Set down, word for word, the part of the memory-loss Q&A below from "William Davies answered" up to and including "function for ever.".

> _EXCERPTED PASSAGE_
──────────────────────────────

• Question: how do you lose short/long term memory, for example sometimes after a heart attack??? what happens inside your brain which means that this happens?

    Asked by eggy169 to Fiona, Joanna, William on 24 Jun 2010 in Categories: .
    • Photo: Fiona Randall

      Fiona Randall answered on 24 Jun 2010:


      You lose memory when the part of the brain that memories are made or stored is damaged. This can either be the result of banging your head, or a stroke or in a disease like Alzheimers where brain cells stop working properly.

    • Photo: William Davies

      William Davies answered on 24 Jun 2010:


      A heart attack deprives your brain of glucose/oxygen for a short period. your brain cells need these to work efficiently, so if they are lacking your brain won’t function as well. if glucose and oxygen are lacking for too long, the brain tissue will die, and as neurons can’t divide, it won’t be replaced so you’ll lose some brain function for ever.

    • Photo: Joanna Brooks

      Joanna Brooks answered on 24 Jun 2010:


      Hiya again! Well, it’s possible to lose memory function in a number of different ways. One way is if the person has a stroke which can happen when the blood supply is cut off to a certain part of the brain – blood supply can be cut off by a blockage (a blood clot) or because the person has a leak in their brain (maybe they banged their head very badly). This causes part of the brain to become kind of ‘brain dead’ (because oxygen cannot get through) and this can happen in the part that controls memory.

      Or a person can lose memory because they develop a neurological disorder like Alzheimer’s disease which is a mainly genetic condition which causes the person to lose their memory. Inside the brains of people with Alzheimer’s disease scientists find lots of ‘tangles’ in the memory cell networks – this means that the cells become all tangled up like hairs on a hair brush for example. These tangles stop people from forming new memories and also stop them from retrieving old ones.

──────────────────────────────

> _SOURCE MATERIAL_
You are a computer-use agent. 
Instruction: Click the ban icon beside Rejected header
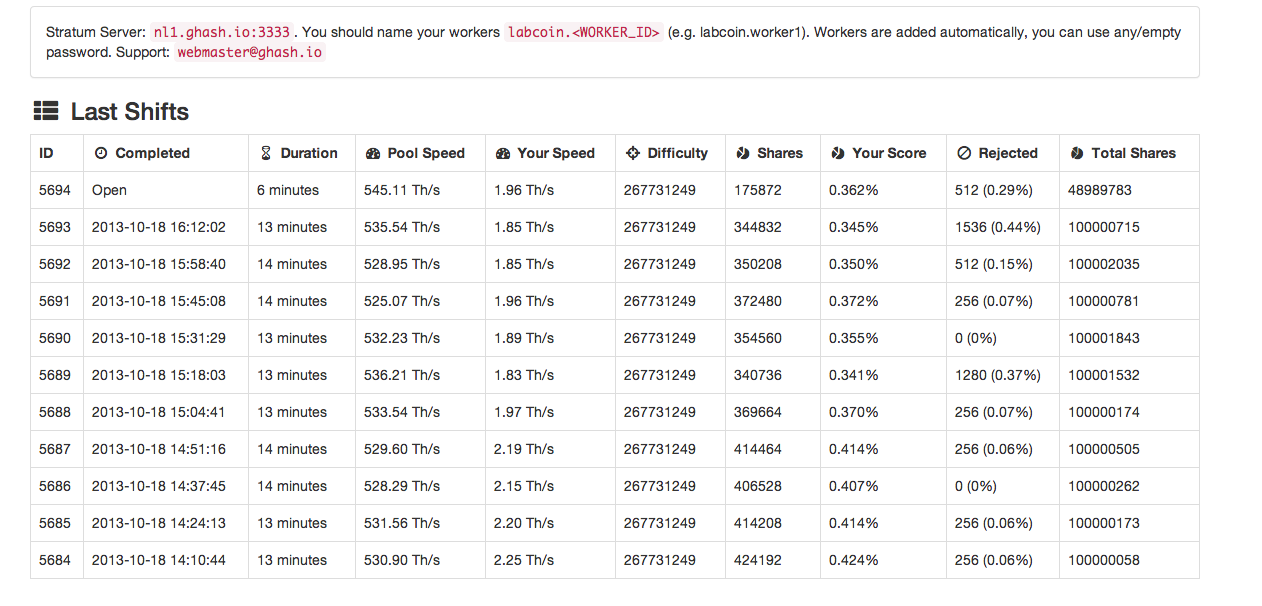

──────────────────────────────

> _SOLVED EXERCISE_
William Davies answered on 24 Jun 2010:


      A heart attack deprives your brain of glucose/oxygen for a short period. your brain cells need these to work efficiently, so if they are lacking your brain won’t function as well. if glucose and oxygen are lacking for too long, the brain tissue will die, and as neurons can’t divide, it won’t be replaced so you’ll lose some brain function for ever.